Stoichiometry of proton translocation coupled to substrate oxidation in plant mitochondria.

The proton translocation coupled to the electron flux from succinate, exogenous NADH, and NAD(+)-linked substrates (malate and isocitrate) to cytochrome c and to oxygen was studied in purified potato (Solanum tuberosum) mitochondria using oxygen and ferricyanide pulse techniques. In the presence of valinomycin plus K(+) (used as a charge compensating cation), optimum values of H(+)/2 e(-) were obtained when low amounts of electron acceptors (oxygen or ferricyanide) were added to the mitochondria (1-2 nanogram [2 e(-)] equivalents per milligram protein). The stoichiometry of proton translocation to electron flux was unaffected in the presence of N-ethylmaleimide, an inhibitor of the Pi/H(+) symport.
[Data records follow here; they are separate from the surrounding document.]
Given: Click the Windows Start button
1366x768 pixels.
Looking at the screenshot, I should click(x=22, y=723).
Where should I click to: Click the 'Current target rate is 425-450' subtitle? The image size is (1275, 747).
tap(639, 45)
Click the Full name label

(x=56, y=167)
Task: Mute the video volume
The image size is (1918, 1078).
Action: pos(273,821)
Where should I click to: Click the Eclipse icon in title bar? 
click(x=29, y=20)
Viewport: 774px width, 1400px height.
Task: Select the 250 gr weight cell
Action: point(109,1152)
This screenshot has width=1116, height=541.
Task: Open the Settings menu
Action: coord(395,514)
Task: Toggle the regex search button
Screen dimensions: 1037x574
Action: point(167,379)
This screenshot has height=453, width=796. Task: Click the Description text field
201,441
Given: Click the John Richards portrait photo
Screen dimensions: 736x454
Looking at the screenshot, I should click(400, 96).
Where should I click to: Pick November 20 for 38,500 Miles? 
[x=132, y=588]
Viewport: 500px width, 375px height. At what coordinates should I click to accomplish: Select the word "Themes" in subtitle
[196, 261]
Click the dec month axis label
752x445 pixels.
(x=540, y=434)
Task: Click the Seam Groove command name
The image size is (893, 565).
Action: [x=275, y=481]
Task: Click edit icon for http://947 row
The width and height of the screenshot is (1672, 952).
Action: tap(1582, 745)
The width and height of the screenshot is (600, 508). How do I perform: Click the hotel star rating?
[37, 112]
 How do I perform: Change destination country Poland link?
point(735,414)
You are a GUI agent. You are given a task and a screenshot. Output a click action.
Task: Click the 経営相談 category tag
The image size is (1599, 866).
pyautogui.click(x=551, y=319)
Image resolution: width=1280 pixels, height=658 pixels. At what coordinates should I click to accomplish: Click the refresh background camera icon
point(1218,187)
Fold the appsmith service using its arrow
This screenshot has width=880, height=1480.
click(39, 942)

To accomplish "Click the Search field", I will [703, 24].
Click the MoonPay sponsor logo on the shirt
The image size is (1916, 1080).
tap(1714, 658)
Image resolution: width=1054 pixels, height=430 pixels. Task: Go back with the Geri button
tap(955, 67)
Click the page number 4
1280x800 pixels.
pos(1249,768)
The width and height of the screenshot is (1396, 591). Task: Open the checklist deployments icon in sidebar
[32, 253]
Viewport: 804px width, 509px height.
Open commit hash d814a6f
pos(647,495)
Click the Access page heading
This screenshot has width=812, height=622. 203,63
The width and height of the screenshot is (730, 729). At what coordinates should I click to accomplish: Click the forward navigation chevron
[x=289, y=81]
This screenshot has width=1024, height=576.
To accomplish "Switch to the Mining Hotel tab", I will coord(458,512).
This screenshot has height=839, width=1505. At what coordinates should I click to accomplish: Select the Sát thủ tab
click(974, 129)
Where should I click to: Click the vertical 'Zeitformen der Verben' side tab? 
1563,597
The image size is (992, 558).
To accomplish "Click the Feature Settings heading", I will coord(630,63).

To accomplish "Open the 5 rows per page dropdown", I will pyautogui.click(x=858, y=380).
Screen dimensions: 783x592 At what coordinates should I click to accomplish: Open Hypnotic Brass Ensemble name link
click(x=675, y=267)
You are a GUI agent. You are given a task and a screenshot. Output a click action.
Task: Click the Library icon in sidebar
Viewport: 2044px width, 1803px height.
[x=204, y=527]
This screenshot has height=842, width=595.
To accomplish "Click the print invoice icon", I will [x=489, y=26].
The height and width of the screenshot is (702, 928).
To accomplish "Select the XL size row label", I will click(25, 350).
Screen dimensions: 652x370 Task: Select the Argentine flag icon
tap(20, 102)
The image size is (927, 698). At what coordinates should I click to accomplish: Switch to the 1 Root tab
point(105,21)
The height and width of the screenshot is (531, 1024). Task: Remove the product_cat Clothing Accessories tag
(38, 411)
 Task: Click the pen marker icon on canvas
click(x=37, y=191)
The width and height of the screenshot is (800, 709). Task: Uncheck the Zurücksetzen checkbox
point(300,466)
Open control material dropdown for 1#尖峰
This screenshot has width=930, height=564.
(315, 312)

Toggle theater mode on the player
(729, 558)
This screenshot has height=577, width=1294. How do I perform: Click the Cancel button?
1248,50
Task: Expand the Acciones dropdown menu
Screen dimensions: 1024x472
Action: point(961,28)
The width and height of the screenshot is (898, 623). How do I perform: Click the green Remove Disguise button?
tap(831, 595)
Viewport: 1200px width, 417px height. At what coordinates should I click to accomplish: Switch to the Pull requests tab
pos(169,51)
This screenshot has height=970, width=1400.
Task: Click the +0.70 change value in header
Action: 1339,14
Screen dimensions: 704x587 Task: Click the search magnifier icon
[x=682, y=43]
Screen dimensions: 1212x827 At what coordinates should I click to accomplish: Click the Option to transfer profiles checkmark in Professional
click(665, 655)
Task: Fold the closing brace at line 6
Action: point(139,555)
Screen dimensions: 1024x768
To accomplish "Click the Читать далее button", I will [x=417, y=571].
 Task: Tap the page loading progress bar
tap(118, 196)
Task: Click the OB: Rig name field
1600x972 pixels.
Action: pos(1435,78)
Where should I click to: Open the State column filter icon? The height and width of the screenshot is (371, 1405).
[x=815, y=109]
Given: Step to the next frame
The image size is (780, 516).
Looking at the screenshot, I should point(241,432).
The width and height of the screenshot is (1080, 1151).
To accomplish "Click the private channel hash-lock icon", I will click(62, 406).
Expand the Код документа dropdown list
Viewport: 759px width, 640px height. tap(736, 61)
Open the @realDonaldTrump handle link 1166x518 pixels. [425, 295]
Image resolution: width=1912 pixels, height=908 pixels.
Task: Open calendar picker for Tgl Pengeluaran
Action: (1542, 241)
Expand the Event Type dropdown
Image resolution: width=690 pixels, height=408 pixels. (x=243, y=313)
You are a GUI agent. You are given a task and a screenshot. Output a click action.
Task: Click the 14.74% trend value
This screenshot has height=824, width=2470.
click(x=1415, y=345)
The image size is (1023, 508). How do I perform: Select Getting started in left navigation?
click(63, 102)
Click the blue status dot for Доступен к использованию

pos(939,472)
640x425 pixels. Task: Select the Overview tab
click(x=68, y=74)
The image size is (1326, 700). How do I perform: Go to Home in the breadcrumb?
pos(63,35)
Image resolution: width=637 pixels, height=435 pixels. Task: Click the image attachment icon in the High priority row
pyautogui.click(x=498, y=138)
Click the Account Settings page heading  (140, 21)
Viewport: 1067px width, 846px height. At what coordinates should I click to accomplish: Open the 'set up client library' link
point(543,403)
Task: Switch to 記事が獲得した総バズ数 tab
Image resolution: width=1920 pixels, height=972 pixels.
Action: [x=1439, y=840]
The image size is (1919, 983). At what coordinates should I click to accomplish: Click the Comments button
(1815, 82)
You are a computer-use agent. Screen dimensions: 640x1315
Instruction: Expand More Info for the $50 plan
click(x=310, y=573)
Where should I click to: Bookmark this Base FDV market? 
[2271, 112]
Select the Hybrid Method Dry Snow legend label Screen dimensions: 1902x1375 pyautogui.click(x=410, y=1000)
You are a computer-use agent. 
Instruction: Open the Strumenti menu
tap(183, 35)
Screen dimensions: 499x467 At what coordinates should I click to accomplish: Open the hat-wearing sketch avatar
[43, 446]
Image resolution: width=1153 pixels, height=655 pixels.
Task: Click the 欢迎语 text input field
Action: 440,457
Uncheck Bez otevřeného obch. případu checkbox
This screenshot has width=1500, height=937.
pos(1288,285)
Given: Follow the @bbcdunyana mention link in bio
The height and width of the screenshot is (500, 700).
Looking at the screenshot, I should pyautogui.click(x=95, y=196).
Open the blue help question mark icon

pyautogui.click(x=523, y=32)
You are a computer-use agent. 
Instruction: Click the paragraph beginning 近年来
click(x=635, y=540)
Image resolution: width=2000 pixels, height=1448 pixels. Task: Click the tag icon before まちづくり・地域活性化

With succinate as substrate, H(+)/2 e(-) ratios were 4.0 +/- 0.2 and 3.7 +/- 0.3 with oxygen and ferricyanide as electron acceptors, respectively. With exogenous NADH, H(+)/2e(-) ratios were 4.1 +/- 0.9 and 3.4 +/- 0.2, respectively. The proton translocation coupled to the oxidation of NAD(+)-linked substrates (malate, isocitrate) was dependent upon the presence of adenylates (ADP, AMP, or ATP). For malate (+ glutamate) oxidation the observed H(+)/2 e(-) ratios were increased from 3.6 +/- 2.2 to 6.5 +/- 0.5 in the presence of 20 micromolar ADP.